── Recorded data ──

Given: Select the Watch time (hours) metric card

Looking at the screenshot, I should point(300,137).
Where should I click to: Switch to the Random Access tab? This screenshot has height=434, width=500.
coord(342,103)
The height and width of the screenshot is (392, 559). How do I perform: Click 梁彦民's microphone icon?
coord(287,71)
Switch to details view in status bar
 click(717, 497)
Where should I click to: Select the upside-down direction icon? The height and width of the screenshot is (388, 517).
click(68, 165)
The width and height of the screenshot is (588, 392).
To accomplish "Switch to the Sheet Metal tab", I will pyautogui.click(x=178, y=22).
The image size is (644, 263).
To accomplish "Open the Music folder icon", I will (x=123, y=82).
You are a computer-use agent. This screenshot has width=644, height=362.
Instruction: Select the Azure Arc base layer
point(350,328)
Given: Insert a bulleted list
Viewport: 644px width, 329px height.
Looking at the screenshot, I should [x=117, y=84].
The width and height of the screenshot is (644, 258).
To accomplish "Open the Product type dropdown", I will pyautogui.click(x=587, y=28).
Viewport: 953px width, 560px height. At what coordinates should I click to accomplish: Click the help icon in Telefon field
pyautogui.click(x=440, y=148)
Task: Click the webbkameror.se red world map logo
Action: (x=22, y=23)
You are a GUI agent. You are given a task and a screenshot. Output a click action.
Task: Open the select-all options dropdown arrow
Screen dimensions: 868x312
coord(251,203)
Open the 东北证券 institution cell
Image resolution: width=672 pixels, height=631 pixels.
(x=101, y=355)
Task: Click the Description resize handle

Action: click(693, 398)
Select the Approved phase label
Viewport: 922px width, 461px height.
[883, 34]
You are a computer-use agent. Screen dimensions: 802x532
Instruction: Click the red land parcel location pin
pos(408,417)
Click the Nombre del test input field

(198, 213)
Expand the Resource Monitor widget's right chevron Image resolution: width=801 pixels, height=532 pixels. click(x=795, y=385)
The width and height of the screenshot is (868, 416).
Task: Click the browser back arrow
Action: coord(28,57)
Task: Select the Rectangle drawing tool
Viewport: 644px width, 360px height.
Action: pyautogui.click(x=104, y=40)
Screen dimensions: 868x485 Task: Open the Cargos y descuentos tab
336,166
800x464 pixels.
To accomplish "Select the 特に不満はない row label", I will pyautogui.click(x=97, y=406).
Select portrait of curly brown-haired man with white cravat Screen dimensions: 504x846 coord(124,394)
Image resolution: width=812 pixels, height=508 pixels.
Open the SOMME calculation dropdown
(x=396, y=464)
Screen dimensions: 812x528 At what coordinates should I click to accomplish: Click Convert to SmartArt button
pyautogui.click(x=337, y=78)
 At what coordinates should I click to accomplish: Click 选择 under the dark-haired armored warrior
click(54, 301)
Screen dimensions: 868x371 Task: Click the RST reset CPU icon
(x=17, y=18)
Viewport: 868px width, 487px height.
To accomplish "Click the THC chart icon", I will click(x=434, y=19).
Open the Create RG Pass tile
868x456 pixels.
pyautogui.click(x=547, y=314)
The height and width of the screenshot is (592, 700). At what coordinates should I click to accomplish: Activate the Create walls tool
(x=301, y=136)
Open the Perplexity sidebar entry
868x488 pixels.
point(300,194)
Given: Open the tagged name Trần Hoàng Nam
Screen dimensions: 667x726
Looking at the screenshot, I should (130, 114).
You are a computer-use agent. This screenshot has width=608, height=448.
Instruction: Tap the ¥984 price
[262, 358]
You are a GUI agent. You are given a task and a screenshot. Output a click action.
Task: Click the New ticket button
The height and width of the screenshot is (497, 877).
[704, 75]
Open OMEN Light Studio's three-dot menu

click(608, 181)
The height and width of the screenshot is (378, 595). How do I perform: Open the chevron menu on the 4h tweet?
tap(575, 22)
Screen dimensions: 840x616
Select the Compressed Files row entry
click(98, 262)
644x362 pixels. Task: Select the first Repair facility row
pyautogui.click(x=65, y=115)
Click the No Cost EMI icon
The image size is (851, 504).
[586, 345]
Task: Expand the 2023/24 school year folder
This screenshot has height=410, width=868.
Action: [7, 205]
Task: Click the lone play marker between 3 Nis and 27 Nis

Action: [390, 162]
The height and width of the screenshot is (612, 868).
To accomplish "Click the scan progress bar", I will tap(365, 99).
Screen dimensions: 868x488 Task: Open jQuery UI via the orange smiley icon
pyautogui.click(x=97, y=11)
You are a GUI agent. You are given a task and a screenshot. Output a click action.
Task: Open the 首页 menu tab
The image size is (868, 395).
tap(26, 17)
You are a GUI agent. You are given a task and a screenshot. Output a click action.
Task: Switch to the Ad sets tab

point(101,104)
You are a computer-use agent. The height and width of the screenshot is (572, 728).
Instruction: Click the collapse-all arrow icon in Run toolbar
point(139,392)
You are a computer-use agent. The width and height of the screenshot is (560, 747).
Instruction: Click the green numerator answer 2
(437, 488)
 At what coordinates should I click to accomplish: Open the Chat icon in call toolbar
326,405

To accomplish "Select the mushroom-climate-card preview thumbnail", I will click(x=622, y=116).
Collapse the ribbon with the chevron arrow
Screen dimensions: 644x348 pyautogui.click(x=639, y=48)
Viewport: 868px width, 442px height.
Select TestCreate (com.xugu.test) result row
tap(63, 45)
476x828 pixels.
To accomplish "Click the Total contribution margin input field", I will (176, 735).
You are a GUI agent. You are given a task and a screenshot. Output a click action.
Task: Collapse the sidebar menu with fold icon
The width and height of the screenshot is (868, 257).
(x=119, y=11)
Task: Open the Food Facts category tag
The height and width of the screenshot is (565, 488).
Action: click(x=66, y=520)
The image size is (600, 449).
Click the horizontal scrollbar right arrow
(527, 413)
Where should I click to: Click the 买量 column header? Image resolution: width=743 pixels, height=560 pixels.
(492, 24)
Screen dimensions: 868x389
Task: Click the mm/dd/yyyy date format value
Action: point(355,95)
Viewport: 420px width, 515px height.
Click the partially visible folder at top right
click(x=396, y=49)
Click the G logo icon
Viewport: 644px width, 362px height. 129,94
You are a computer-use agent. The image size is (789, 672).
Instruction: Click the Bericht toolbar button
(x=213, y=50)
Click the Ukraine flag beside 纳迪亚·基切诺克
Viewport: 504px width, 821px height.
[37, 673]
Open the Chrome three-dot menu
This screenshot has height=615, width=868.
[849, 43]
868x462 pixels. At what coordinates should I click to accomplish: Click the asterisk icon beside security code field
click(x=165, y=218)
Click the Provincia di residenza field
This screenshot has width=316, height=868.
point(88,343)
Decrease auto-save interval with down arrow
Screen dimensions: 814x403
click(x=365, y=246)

───

Restate the full material word for word.

*Answer area*.
Given: Select the Watch time (hours) metric card

Looking at the screenshot, I should point(300,137).
Where should I click to: Switch to the Random Access tab? This screenshot has height=434, width=500.
coord(342,103)
The height and width of the screenshot is (392, 559). How do I perform: Click 梁彦民's microphone icon?
coord(287,71)
Switch to details view in status bar
 click(717, 497)
Where should I click to: Select the upside-down direction icon? The height and width of the screenshot is (388, 517).
click(68, 165)
The width and height of the screenshot is (588, 392).
To accomplish "Switch to the Sheet Metal tab", I will pyautogui.click(x=178, y=22).
The image size is (644, 263).
To accomplish "Open the Music folder icon", I will (x=123, y=82).
You are a computer-use agent. This screenshot has width=644, height=362.
Instruction: Select the Azure Arc base layer
point(350,328)
Given: Insert a bulleted list
Viewport: 644px width, 329px height.
Looking at the screenshot, I should [x=117, y=84].
The width and height of the screenshot is (644, 258).
To accomplish "Open the Product type dropdown", I will pyautogui.click(x=587, y=28).
Viewport: 953px width, 560px height. At what coordinates should I click to accomplish: Click the help icon in Telefon field
pyautogui.click(x=440, y=148)
Task: Click the webbkameror.se red world map logo
Action: (x=22, y=23)
You are a GUI agent. You are given a task and a screenshot. Output a click action.
Task: Open the select-all options dropdown arrow
Screen dimensions: 868x312
coord(251,203)
Open the 东北证券 institution cell
Image resolution: width=672 pixels, height=631 pixels.
(x=101, y=355)
Task: Click the Description resize handle

Action: click(693, 398)
Select the Approved phase label
Viewport: 922px width, 461px height.
[883, 34]
You are a computer-use agent. Screen dimensions: 802x532
Instruction: Click the red land parcel location pin
pos(408,417)
Click the Nombre del test input field

(198, 213)
Expand the Resource Monitor widget's right chevron Image resolution: width=801 pixels, height=532 pixels. click(x=795, y=385)
The width and height of the screenshot is (868, 416).
Task: Click the browser back arrow
Action: coord(28,57)
Task: Select the Rectangle drawing tool
Viewport: 644px width, 360px height.
Action: pyautogui.click(x=104, y=40)
Screen dimensions: 868x485 Task: Open the Cargos y descuentos tab
336,166
800x464 pixels.
To accomplish "Select the 特に不満はない row label", I will pyautogui.click(x=97, y=406).
Select portrait of curly brown-haired man with white cravat Screen dimensions: 504x846 coord(124,394)
Image resolution: width=812 pixels, height=508 pixels.
Open the SOMME calculation dropdown
(x=396, y=464)
Screen dimensions: 812x528 At what coordinates should I click to accomplish: Click Convert to SmartArt button
pyautogui.click(x=337, y=78)
 At what coordinates should I click to accomplish: Click 选择 under the dark-haired armored warrior
click(54, 301)
Screen dimensions: 868x371 Task: Click the RST reset CPU icon
(x=17, y=18)
Viewport: 868px width, 487px height.
To accomplish "Click the THC chart icon", I will click(x=434, y=19).
Open the Create RG Pass tile
868x456 pixels.
pyautogui.click(x=547, y=314)
The height and width of the screenshot is (592, 700). At what coordinates should I click to accomplish: Activate the Create walls tool
(x=301, y=136)
Open the Perplexity sidebar entry
868x488 pixels.
point(300,194)
Given: Open the tagged name Trần Hoàng Nam
Screen dimensions: 667x726
Looking at the screenshot, I should (130, 114).
You are a computer-use agent. This screenshot has width=608, height=448.
Instruction: Tap the ¥984 price
[262, 358]
You are a GUI agent. You are given a task and a screenshot. Output a click action.
Task: Click the New ticket button
The height and width of the screenshot is (497, 877).
[704, 75]
Open OMEN Light Studio's three-dot menu

click(608, 181)
The height and width of the screenshot is (378, 595). How do I perform: Open the chevron menu on the 4h tweet?
tap(575, 22)
Screen dimensions: 840x616
Select the Compressed Files row entry
click(98, 262)
644x362 pixels. Task: Select the first Repair facility row
pyautogui.click(x=65, y=115)
Click the No Cost EMI icon
The image size is (851, 504).
[586, 345]
Task: Expand the 2023/24 school year folder
This screenshot has height=410, width=868.
Action: [7, 205]
Task: Click the lone play marker between 3 Nis and 27 Nis

Action: [390, 162]
The height and width of the screenshot is (612, 868).
To accomplish "Click the scan progress bar", I will tap(365, 99).
Screen dimensions: 868x488 Task: Open jQuery UI via the orange smiley icon
pyautogui.click(x=97, y=11)
You are a GUI agent. You are given a task and a screenshot. Output a click action.
Task: Open the 首页 menu tab
The image size is (868, 395).
tap(26, 17)
You are a GUI agent. You are given a task and a screenshot. Output a click action.
Task: Switch to the Ad sets tab

point(101,104)
You are a computer-use agent. The height and width of the screenshot is (572, 728).
Instruction: Click the collapse-all arrow icon in Run toolbar
point(139,392)
You are a computer-use agent. The width and height of the screenshot is (560, 747).
Instruction: Click the green numerator answer 2
(437, 488)
 At what coordinates should I click to accomplish: Open the Chat icon in call toolbar
326,405

To accomplish "Select the mushroom-climate-card preview thumbnail", I will click(x=622, y=116).
Collapse the ribbon with the chevron arrow
Screen dimensions: 644x348 pyautogui.click(x=639, y=48)
Viewport: 868px width, 442px height.
Select TestCreate (com.xugu.test) result row
tap(63, 45)
476x828 pixels.
To accomplish "Click the Total contribution margin input field", I will (176, 735).
You are a GUI agent. You are given a task and a screenshot. Output a click action.
Task: Collapse the sidebar menu with fold icon
The width and height of the screenshot is (868, 257).
(x=119, y=11)
Task: Open the Food Facts category tag
The height and width of the screenshot is (565, 488).
Action: click(x=66, y=520)
The image size is (600, 449).
Click the horizontal scrollbar right arrow
(527, 413)
Where should I click to: Click the 买量 column header? Image resolution: width=743 pixels, height=560 pixels.
(492, 24)
Screen dimensions: 868x389
Task: Click the mm/dd/yyyy date format value
Action: point(355,95)
Viewport: 420px width, 515px height.
Click the partially visible folder at top right
click(x=396, y=49)
Click the G logo icon
Viewport: 644px width, 362px height. 129,94
You are a computer-use agent. The image size is (789, 672).
Instruction: Click the Bericht toolbar button
(x=213, y=50)
Click the Ukraine flag beside 纳迪亚·基切诺克
Viewport: 504px width, 821px height.
[37, 673]
Open the Chrome three-dot menu
This screenshot has height=615, width=868.
[849, 43]
868x462 pixels. At what coordinates should I click to accomplish: Click the asterisk icon beside security code field
click(x=165, y=218)
Click the Provincia di residenza field
This screenshot has width=316, height=868.
point(88,343)
Decrease auto-save interval with down arrow
Screen dimensions: 814x403
click(x=365, y=246)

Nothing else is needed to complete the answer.